* [GIVEN REQUEST]: Convert the listing from the line containing "996x633 pixels. Task: Start" through the line containing "coord(239,40)" into a two-column CSV with the headers "prompt" and "response". Make one row per request, with its text and its answer each in a single quoted field, line breaks replaced by spaces, and the pictures left out.

-- START OF DATASET ENTRIES --

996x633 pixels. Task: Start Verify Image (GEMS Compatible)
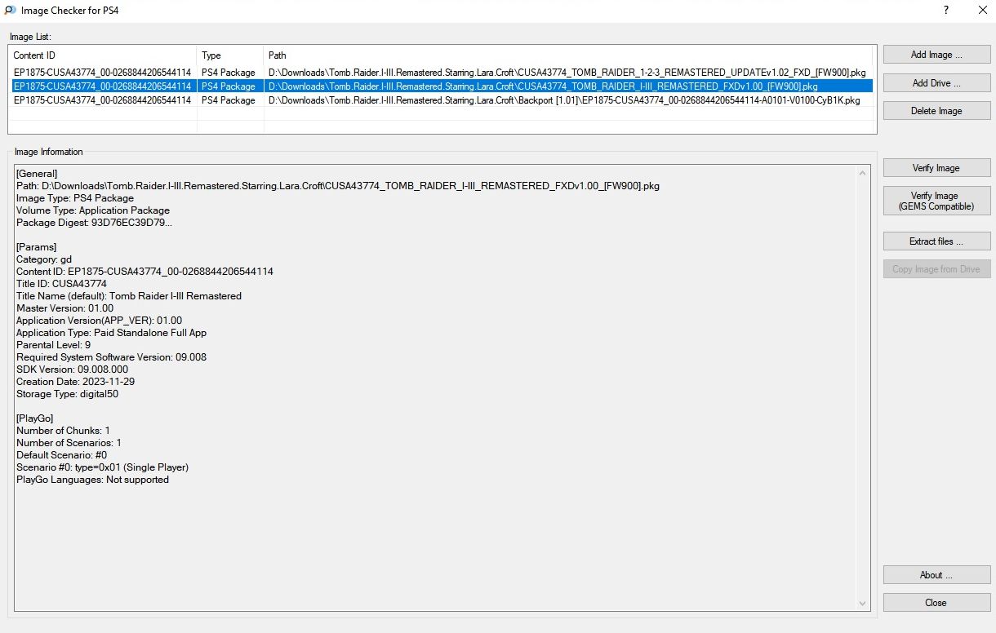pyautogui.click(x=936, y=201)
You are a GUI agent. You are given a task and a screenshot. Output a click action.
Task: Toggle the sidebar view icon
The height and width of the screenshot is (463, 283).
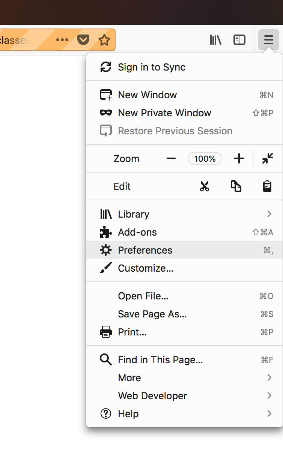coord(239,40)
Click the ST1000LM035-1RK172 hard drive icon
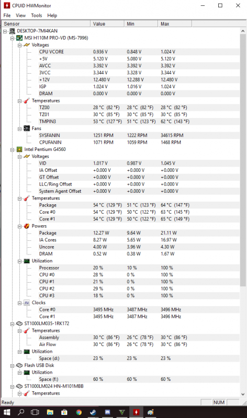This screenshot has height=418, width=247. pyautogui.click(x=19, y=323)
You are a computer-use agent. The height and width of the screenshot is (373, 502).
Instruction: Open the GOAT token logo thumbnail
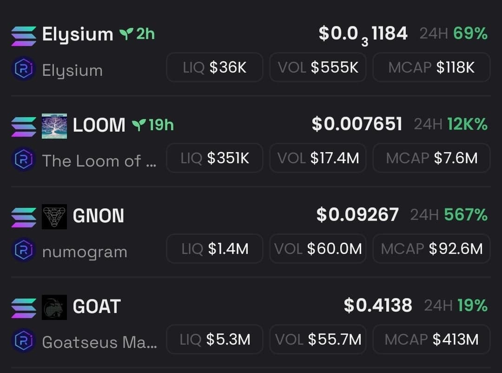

-- END OF DATASET ENTRIES --
-- START OF DATASET ENTRIES --

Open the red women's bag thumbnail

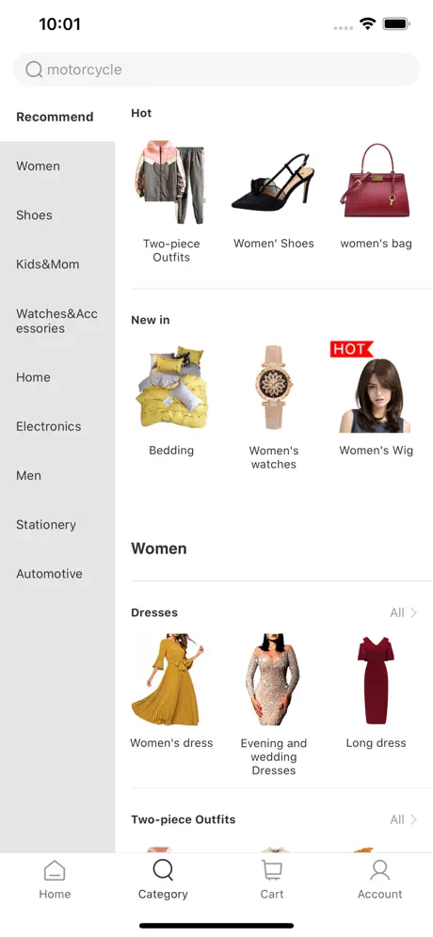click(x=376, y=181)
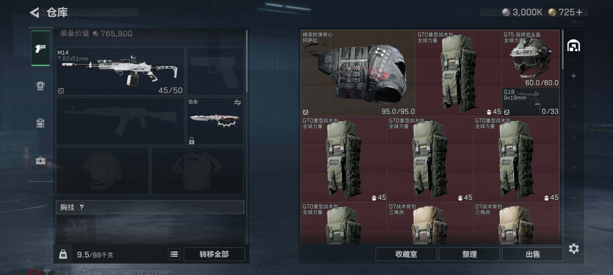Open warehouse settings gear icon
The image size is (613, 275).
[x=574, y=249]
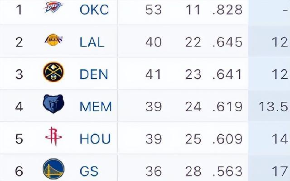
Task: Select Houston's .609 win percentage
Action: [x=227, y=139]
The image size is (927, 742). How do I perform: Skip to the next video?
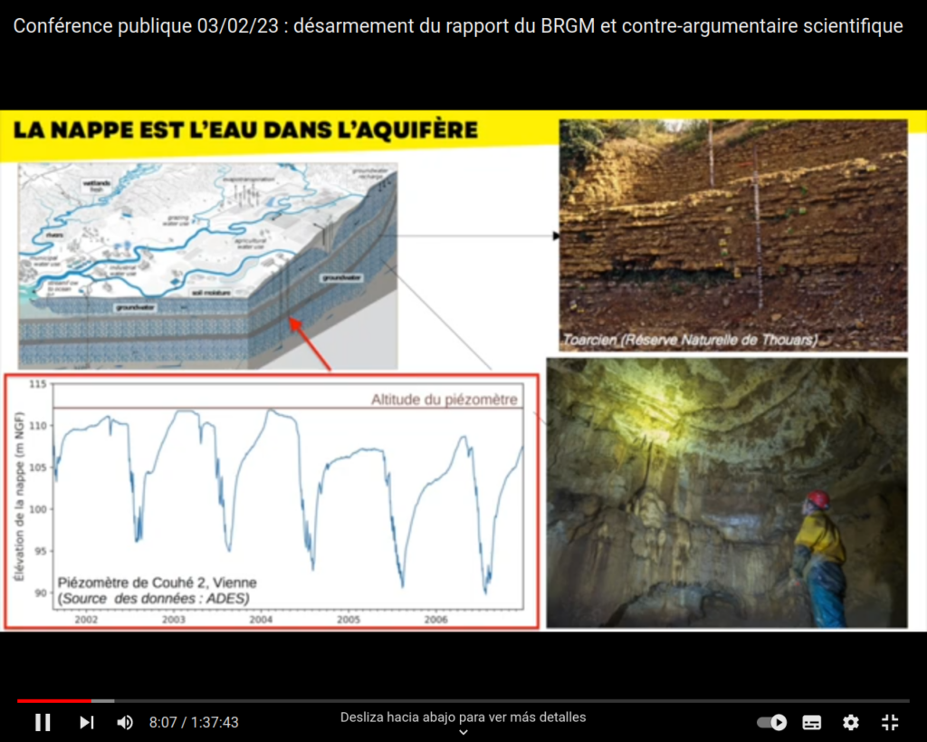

-- END OF DATASET ENTRIES --
-- START OF DATASET ENTRIES --

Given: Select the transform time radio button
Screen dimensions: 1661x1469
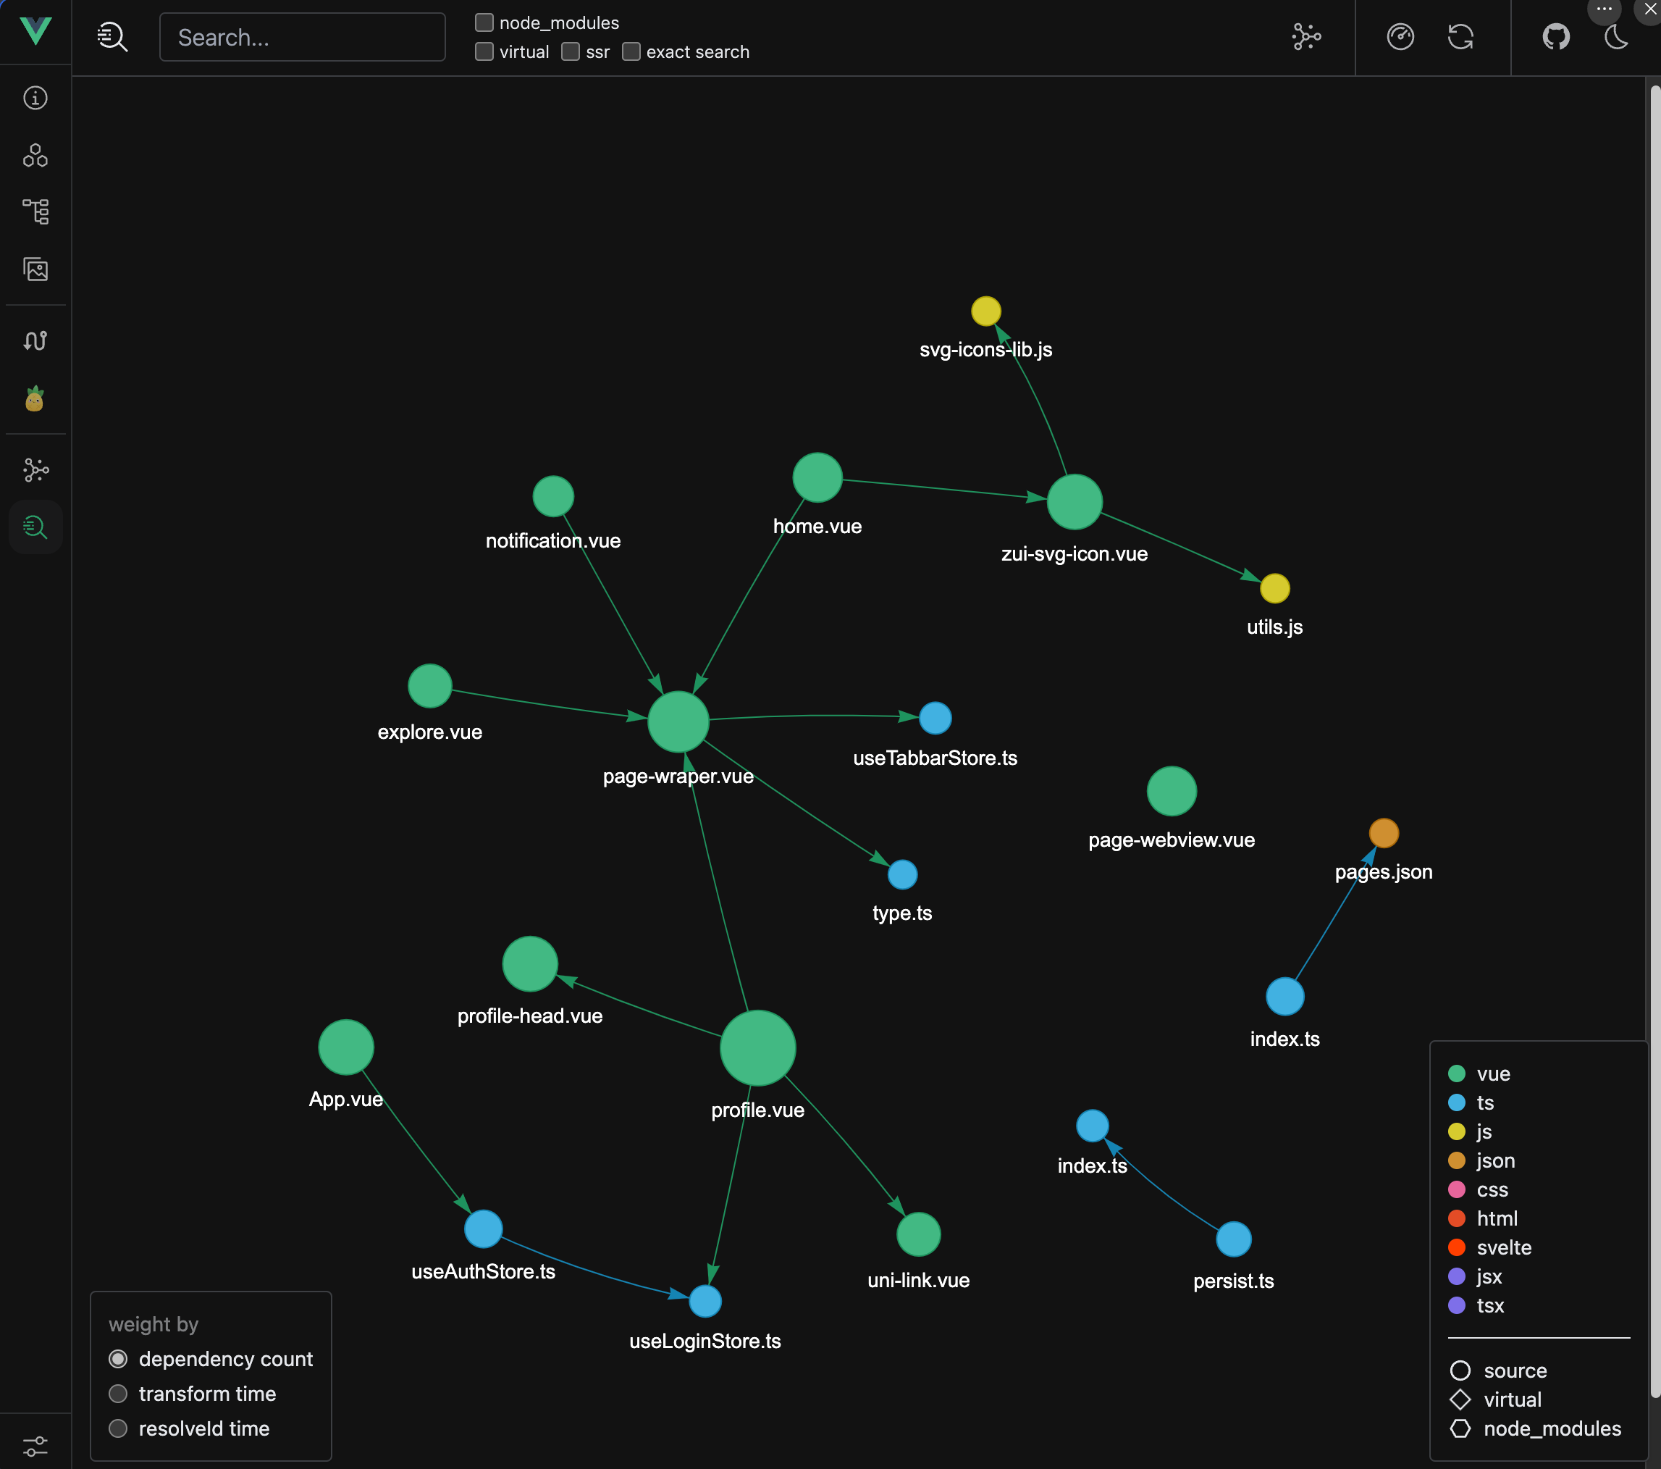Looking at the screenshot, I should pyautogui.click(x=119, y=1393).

-- END OF DATASET ENTRIES --

* [REPLY TO THE EXERCISE]:
prompt,response
"996x633 pixels. Task: Start Verify Image (GEMS Compatible)","pyautogui.click(x=936, y=201)"
"You are a GUI agent. You are given a task and a screenshot. Output a click action. Task: Toggle the sidebar view icon The height and width of the screenshot is (463, 283).","coord(239,40)"